With that, as I point out here, to call someone "stupid" isn't necessarily an insult (or intended as such) – it can be a statement of fact. Conversely, just because people might do (or say) stupid things, doesn't mean (necessarily) that they are stupid. The whole subject of Robson's book is smart people doing stupid things.

The greatest problem of all, though, is the mindset where no error is ever admitted, and there is no recognition that people in high places can get things badly wrong. It is easier for me as a lowly blogger, with readers lining up every day to disagree with me, telling me (directly or implied) that I am wrong.

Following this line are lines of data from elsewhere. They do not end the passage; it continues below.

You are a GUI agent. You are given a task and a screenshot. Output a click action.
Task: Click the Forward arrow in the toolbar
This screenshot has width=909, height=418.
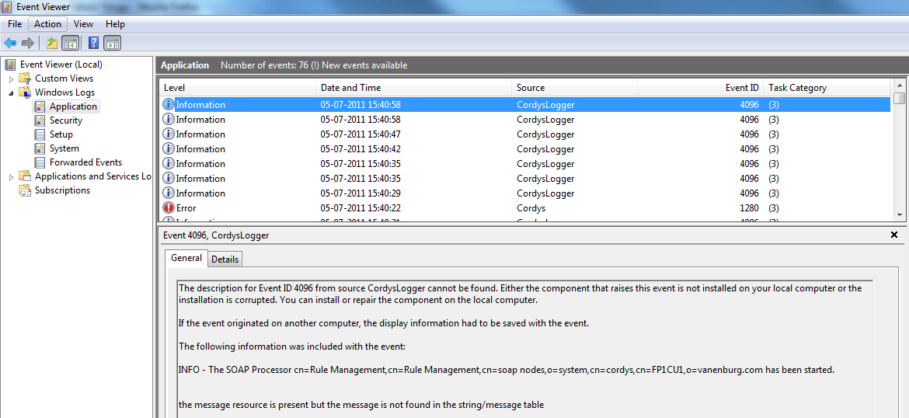[28, 44]
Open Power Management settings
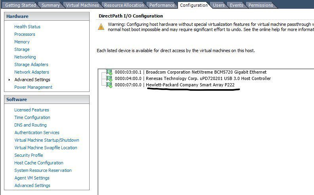 (x=33, y=87)
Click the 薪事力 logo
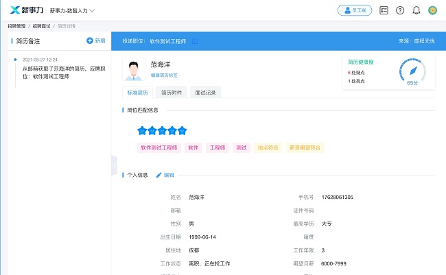 (27, 10)
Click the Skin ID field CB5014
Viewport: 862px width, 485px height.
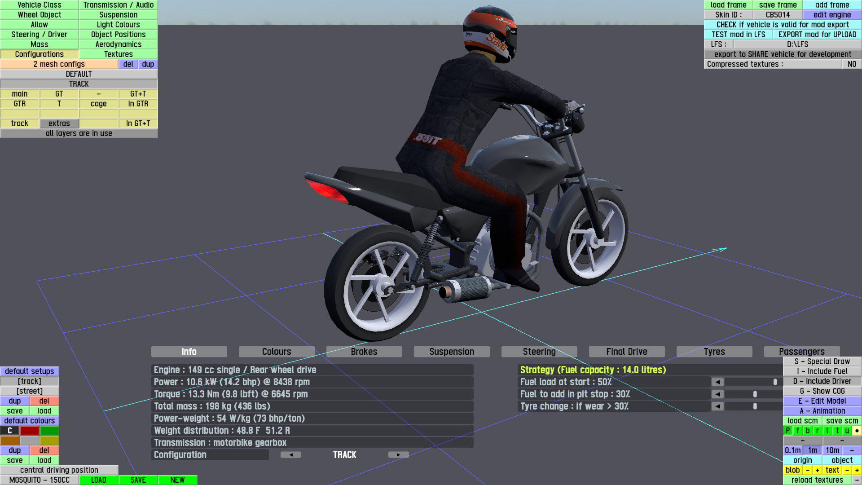778,15
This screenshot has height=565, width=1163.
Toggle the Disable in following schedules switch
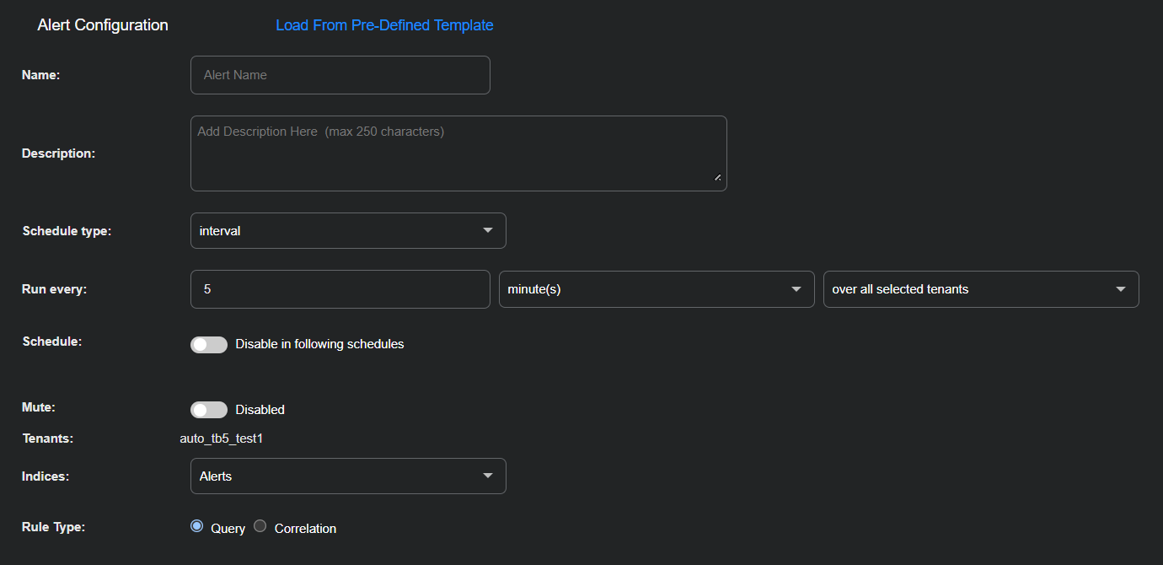tap(209, 344)
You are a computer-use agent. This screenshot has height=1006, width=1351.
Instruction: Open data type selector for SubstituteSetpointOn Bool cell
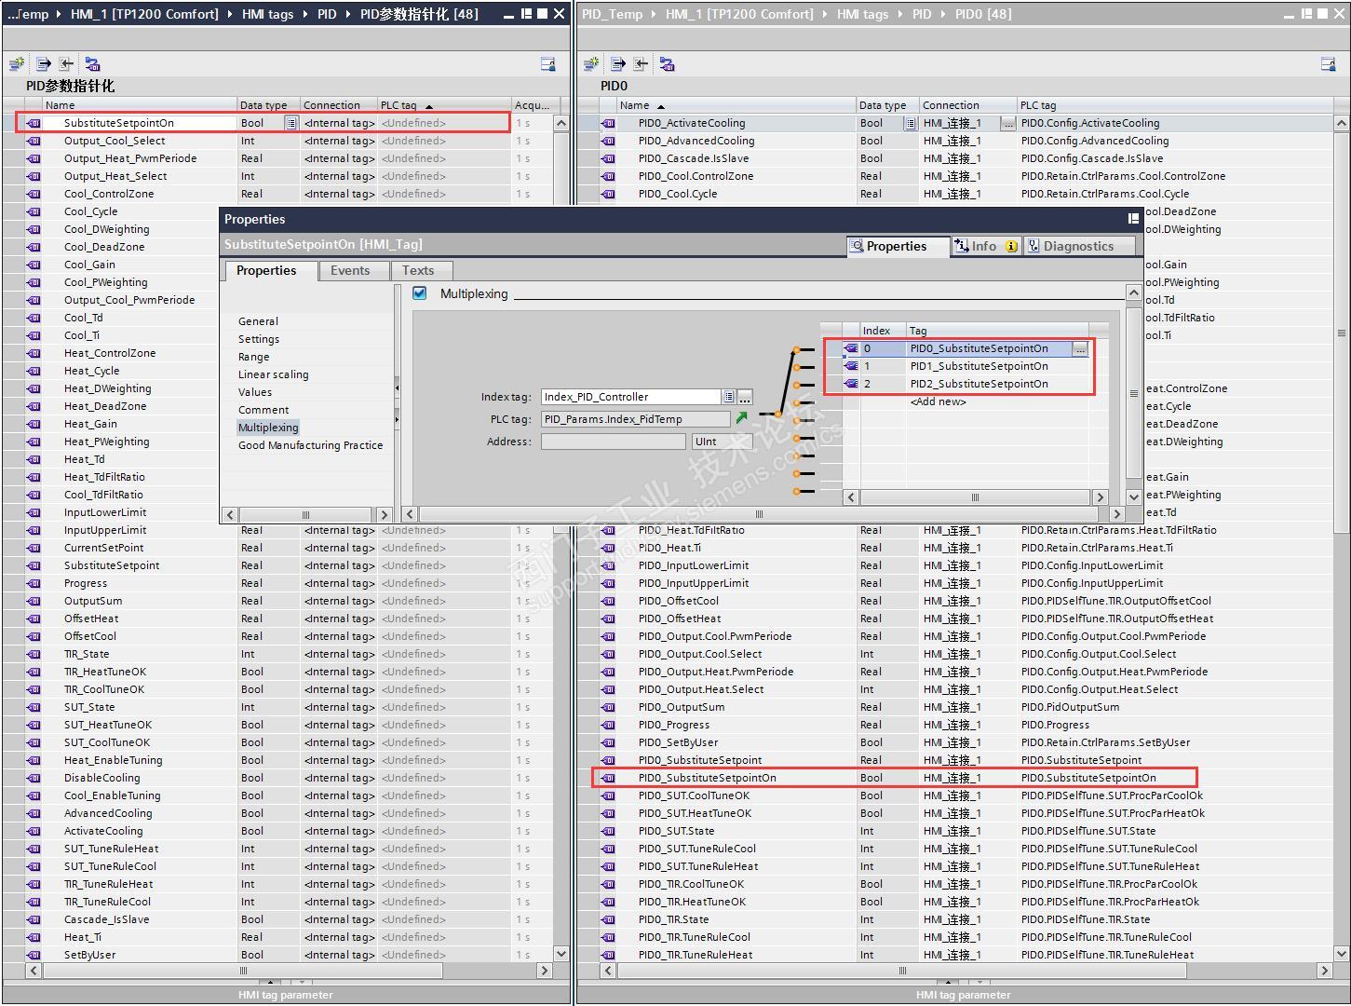291,123
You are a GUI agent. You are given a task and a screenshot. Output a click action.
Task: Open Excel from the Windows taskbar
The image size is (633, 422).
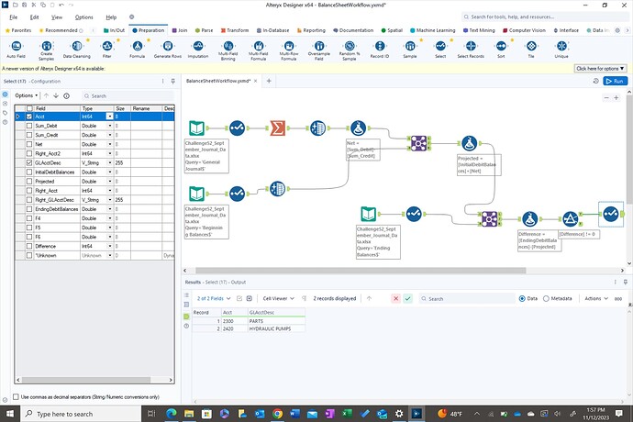point(347,414)
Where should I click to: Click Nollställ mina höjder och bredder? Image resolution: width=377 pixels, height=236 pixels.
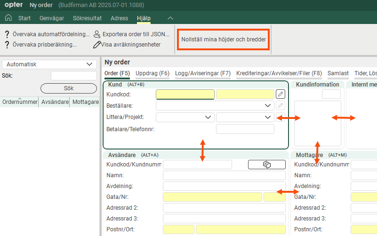click(224, 39)
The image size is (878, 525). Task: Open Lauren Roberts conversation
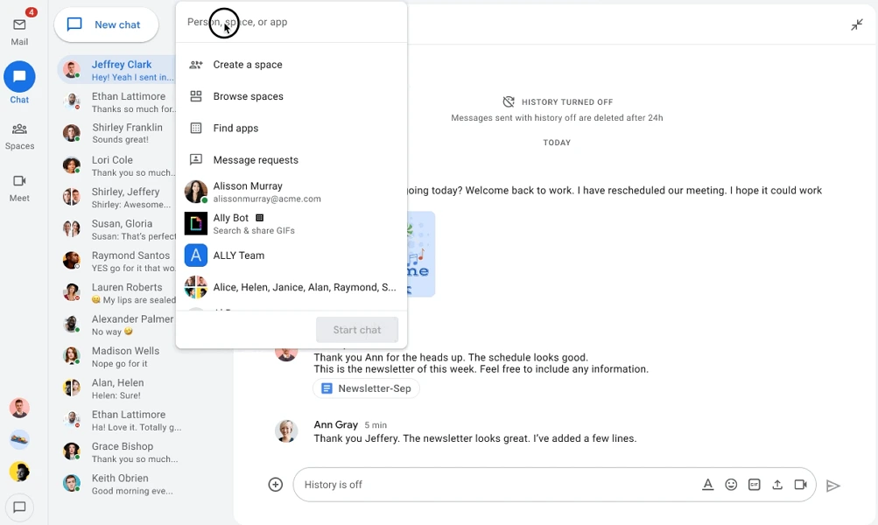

But in the rarefied environments of academia, it is very difficult for holders of prestigious posts to admit they are wrong, especially on basic points that put them in Janet & John territory, where they really should be getting it right.

But when you have people who, for instance, perpetrate the myth that Article 112 of the EEA Agreement is an "emergency brake", wrongly carrying over the Cameron "renegotiation" terminology of early 2016 and then repeating the error time and time again, one starts to search for deeper reasons for the inability of people to correct their mistakes.

The one thing absolutely for sure though, like the alcoholic in need of treatment, nothing is going to happen until the problem is admitted. This blog is one of the few places where you will find discussed the failings of academia in respect of Brexit, but unless the subject gets an even wider airing than we can manage, there is little chance of improvement.